▶ **WHAT IS EXPECTED**
Go to the line holding "Task: Click the" in the entries below and write out exactly every line down to and including the line holding "Click the Всего accrued amount field".

▶ **RECORD SET**
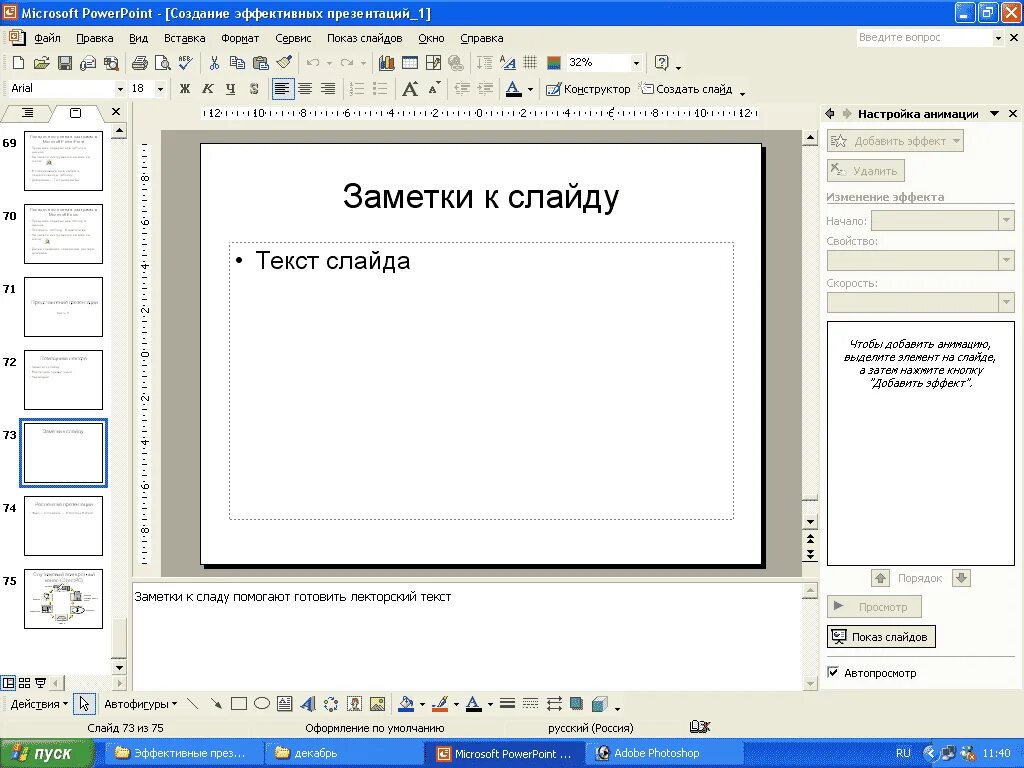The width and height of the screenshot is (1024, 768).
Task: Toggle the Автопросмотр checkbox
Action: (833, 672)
--
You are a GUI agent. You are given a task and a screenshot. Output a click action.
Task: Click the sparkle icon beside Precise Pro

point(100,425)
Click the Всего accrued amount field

▶ **SOLUTION TO THIS EXERCISE**
Task: Click the sparkle icon beside Precise Pro

point(100,425)
Click the Всего accrued amount field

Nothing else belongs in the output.